Linear Regression

Introduction

  • We have discussed quantifying the relationship between two continuous variables.

  • Recall that the correlation describes the strength and the direction of the relationship.

    • Pearson’s correlation: describes the linear relationship; assumes normality of both variables.

    • Spearman’s correlation: describes the monotone relationship; assumes both variables are at least ordinal.

  • Further, recall that correlation is unitless and bounded to [-1, 1].

Linear Regression: Introduction

  • Now we will discuss a different way of representing/quantifying the relationship.

    • We will now construct a line of best fit, called the ordinary least squares (OLS) regression line.
  • Using simple linear regression, we will model y (the outcome) as a function of x (the predictor).

    • This is called simple linear regression becaause there is only one predictor.

Linear Regression: Definition

  • Population regression line:

y = \beta_0 + \beta_1 x + \varepsilon

  • \beta_0 is the y-intercept.

  • \beta_1 is the slope describing the relationship between x and y.

  • \varepsilon (estimated by e) is the error term; remember, from ANOVA (😱):

\varepsilon \overset{\text{iid}}{\sim} N(0, \sigma^2)

Linear Regression: Definition

  • Population regression line:

y = \beta_0 + \beta_1 x + \varepsilon

  • Sample regression line:

\hat{y} = \hat{\beta}_0 + \hat{\beta}_1 x + e

  • \hat{y} estimates y.

  • \hat{\beta}_0 estimates \beta_0.

  • \hat{\beta}_1 estimates \beta_1.

  • e estimates \varepsilon.

Linear Regression: Estimation

  • We first calculate the slope, \hat{\beta}_1

\hat{\beta}_1 = \frac{\sum_{i=1}^n x_i y_i - \frac{\sum_{i=1}^n x_i \sum_{i=1}^n y_i}{n}}{\sum_{i=1}^n x_i^2 - \frac{\left(\sum_{i=1}^n x_i\right)^2}{n}} = r \frac{s_y}{s_x}

  • r is the Pearson correlation,
  • s_x is the standard deviation of x, and
  • s_y is the standard deviation of y

Linear Regression: Estimation

  • Then we can calculate the intercept, \hat{\beta}_0

\hat{\beta}_0 = \bar{y} - \hat{\beta}_1 \bar{x} where

  • \bar{x} is the mean of x, and
  • \bar{y} is the mean of y.

Linear Regression: Estimation (R)

  • We will use the linear_regression() function from library(ssstats) to construct our regression model.

  • In the case of simple linear regression,

dataset_name %>% linear_regression(outcome = outcome_variable,
                                   function_of = predictor_variable)
  • Peek in the future: in the case of multiple linear regression,
dataset_name %>% linear_regression(outcome = outcome_variable,
                                   function_of = pred_1 + pred_2 + ... + pred_k)

Linear Regression: Estimation

  • Pinkie Pie suspects that Gummy enjoys snacks more the longer he chews them.

  • Pinkie Pie records both the chew time (chew_time) and Gummy’s satisfaction level (satisfaction) of the last 300 snacks given to Gummy (gummy_data).

  • Let’s now construct the simple linear regression model.
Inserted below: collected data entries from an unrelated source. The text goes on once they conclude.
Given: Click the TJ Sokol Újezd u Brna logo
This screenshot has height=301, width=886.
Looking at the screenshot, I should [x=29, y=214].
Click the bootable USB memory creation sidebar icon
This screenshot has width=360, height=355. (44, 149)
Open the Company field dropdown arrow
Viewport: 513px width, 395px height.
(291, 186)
How should we update the code?

dataset_name %>% linear_regression(outcome = outcome_variable,
                                   function_of = predictor_variable)

Linear Regression: Estimation

  • Pinkie Pie suspects that Gummy enjoys snacks more the longer he chews them.
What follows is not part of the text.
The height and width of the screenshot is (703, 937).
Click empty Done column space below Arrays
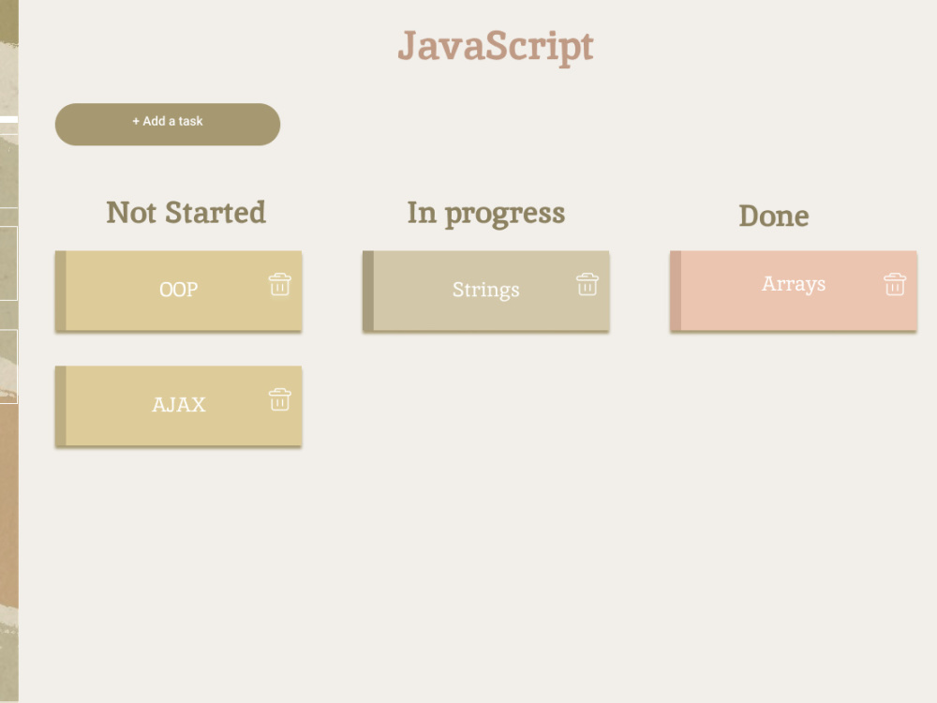point(794,478)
  • Pinkie Pie records both the chew time (chew_time) and Gummy’s satisfaction level (satisfaction) of the last 300 snacks given to Gummy (gummy_data).

  • Our updated code,

gummy_data %>% linear_regression(outcome = satisfaction,
                                 function_of = chew_time)

Linear Regression: Estimation

  • Running the code,
  • The resulting model is

\hat{\text{satisfaction}} = 20.92 + 0.90 \text{ chew\_time}

Linear Regression: Interpretations

  • Interpretation of the slope, \hat{\beta}_1
    • For a [k] [units of x] increase in [x], we expect [y] to [increase or decrease] by [k \times |\hat{\beta}_1|] [units of y].
  • Interpretation of the y-intercept, \hat{\beta}_0
    • When [x] is 0, we expect the mean of [y] to be [\hat{\beta}_0].
    • Caveat:
      • It does not always make sense for x = 0. In this situation, we do not interpret the y-intercept.
      • Some applications (e.g., psychology) will center the x variable around its mean.
        • Then, when x = 0, we are interpreting in terms of the “average value of x.”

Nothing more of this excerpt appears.